La Finlande, un pays tourné vers la mobilité douce 

La Finlande est-il un pays précurseur en termes de micro mobilité partagée  en Europe ? Pour répondre à cette question, Qucit a étudié le contexte politique, socio-environnemental et économique du pays.  

Tout comme de nombreux pays européens et internationaux s’engageant à atteindre des objectifs en matière de respect de l’environnement, la Finlande ne fait pas exception. En effet, le pays a mis en place plusieurs stratégies pour réduire son empreinte carbone, notamment dans le secteur des transports.
En 2011, le pays avait d’ores et déjà publié une stratégie nationale pour la marche et le cyclisme, visant à promouvoir la mobilité active comme moyen de transport quotidien. Le gouvernement avait alors accompagné cette stratégie d’un plan d’action national pour la marche et le cyclisme jusqu'en 2020.  

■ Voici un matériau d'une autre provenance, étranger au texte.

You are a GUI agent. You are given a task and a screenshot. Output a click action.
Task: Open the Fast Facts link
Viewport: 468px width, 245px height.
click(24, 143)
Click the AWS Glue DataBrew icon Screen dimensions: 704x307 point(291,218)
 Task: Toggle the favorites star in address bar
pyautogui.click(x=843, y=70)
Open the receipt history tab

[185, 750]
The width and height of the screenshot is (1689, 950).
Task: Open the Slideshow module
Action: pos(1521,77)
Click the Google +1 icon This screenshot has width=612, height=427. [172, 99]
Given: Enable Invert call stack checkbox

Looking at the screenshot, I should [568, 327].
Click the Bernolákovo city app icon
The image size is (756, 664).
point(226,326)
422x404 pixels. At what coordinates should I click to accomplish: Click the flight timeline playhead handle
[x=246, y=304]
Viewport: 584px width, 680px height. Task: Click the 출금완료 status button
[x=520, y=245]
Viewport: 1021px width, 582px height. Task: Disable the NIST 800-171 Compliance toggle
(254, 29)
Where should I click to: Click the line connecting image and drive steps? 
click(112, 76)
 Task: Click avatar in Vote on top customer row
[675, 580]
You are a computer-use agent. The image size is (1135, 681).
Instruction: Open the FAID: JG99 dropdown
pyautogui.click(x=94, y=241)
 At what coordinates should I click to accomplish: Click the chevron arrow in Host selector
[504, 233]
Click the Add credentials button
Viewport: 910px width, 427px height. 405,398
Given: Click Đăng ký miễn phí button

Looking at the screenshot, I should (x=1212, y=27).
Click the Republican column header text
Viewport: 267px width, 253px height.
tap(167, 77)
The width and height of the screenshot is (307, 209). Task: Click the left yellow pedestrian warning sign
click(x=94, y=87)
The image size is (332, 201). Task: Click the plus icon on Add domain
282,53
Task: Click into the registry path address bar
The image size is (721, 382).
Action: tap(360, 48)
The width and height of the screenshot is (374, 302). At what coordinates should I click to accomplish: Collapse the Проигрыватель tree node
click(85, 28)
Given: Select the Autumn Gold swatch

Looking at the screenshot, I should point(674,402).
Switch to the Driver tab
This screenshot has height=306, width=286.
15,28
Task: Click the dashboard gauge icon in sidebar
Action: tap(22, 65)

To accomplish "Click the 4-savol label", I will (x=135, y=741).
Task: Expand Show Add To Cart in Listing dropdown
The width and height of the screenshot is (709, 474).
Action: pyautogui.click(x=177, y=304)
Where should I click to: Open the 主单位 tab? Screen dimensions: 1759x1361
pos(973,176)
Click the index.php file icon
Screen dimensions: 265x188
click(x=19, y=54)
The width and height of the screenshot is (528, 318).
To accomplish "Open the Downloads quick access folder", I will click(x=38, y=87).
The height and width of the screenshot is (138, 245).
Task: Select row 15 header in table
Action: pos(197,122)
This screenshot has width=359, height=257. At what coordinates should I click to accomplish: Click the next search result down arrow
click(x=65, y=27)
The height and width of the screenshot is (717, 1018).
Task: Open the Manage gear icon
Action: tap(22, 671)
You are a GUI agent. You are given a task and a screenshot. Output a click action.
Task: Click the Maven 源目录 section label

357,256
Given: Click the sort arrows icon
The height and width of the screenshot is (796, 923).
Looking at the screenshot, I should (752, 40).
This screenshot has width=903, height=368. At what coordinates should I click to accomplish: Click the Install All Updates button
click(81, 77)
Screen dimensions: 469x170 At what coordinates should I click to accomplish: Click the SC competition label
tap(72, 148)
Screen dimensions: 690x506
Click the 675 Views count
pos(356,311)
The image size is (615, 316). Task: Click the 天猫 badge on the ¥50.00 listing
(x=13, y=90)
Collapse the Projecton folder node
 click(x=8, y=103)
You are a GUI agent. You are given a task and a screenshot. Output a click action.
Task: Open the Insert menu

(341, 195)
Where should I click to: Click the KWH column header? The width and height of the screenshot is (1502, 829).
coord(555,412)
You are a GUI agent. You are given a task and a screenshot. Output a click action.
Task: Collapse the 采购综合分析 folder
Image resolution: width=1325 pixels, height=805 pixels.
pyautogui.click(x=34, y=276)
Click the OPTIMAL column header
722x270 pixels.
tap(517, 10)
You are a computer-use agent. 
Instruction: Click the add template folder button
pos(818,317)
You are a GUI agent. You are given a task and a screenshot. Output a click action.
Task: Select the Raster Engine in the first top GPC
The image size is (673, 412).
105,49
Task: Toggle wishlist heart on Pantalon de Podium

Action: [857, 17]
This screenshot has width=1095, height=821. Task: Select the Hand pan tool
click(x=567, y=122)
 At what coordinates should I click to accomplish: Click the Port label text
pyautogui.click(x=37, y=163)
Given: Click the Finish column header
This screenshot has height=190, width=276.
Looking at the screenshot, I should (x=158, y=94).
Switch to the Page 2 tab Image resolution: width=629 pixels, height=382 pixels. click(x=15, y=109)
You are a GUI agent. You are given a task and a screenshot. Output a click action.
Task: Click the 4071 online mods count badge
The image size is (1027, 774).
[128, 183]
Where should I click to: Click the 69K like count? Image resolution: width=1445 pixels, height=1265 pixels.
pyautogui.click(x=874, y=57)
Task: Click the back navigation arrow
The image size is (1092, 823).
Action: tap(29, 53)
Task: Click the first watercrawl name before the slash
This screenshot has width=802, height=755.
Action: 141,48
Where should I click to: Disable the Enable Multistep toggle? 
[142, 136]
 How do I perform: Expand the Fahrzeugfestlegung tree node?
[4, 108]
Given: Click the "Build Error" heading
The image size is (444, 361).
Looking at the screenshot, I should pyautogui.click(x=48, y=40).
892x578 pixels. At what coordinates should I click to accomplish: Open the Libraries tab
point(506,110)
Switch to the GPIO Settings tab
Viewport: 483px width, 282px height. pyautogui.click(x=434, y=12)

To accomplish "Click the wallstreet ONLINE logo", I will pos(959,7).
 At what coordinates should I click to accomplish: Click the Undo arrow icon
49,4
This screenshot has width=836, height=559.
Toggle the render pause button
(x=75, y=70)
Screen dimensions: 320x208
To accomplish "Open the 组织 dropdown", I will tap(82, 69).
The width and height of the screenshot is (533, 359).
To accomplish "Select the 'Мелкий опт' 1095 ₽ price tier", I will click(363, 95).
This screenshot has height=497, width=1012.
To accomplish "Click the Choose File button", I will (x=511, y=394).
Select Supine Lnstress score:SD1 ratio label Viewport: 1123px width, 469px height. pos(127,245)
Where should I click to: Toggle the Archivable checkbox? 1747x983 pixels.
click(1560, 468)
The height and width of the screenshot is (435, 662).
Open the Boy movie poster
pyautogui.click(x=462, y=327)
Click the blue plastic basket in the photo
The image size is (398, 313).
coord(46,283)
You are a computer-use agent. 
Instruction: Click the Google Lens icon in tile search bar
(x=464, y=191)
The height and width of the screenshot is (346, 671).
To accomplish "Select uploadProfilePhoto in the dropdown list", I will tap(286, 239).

C’est dans la continuité de cette politique qu’en mai 2021, le gouvernement a adopté une décision de principe visant à réduire de moitié les émissions de gaz à effet de serre des transports domestiques d'ici 2030. Cet objectif a été fixé par rapport aux niveaux de 2005, qui s’élevaient à l’époque à 80 millions de tonnes de CO2 émis. Ce plan, connu sous le nom de "feuille de route pour un transport sans combustibles fossiles", se déploie en trois phases et vise à atteindre des transports à émissions neutre (soit 0%) d'ici 2045.
Cette ligne directrice politique s’inscrit parfaitement dans les enjeux sociaux et environnementaux de l’ère du temps. Elle a également pour but de réduire la dépendance à l’automobile, d’améliorer la qualité de vie urbaine ainsi que faciliter l’accès économique à la mobilité pour la population finlandaise, qui n’échappe pas à l’inflation économique mondiale de ces dernières années. En 2023, la Finlande avait atteint un taux d’inflation à 6,25%

Ainsi, certaines municipalités ont développé des infrastructures cyclables de qualité et des programmes de sensibilisation pour encourager les citoyens à utiliser le vélo comme alternative à la voiture. Comme le souligne Jere Sipponen - Chef de Projet pour la ville de Turku “en termes de politique relative au respect de l’environnement, le pays souhaite atteindre 63% de voyages effectués en transport en commun d’ici 2030.” En complément, pour réduire les émissions de CO2, de nombreuses initiatives locales sous forme de systèmes de vélos partagés furent mises en place pour faciliter l’accès au vélo auprès des populations. Qucit est donc allé à la rencontre des collectivités de Turku, Helsinki, Tampere et Lahti afin de partager leurs initiatives innovantes autour de la mobilité active.

 

Interview de plusieurs collectivités locales finlandaises sur le TLS

À la suite de nos échanges avec les collectivités d’Helsinki, Turku, Tampere et Lahti, nous n’avons pu nous empêcher d’observer une ligne directrice commune à toutes ces villes finlandaises : la micro mobilité partagée! 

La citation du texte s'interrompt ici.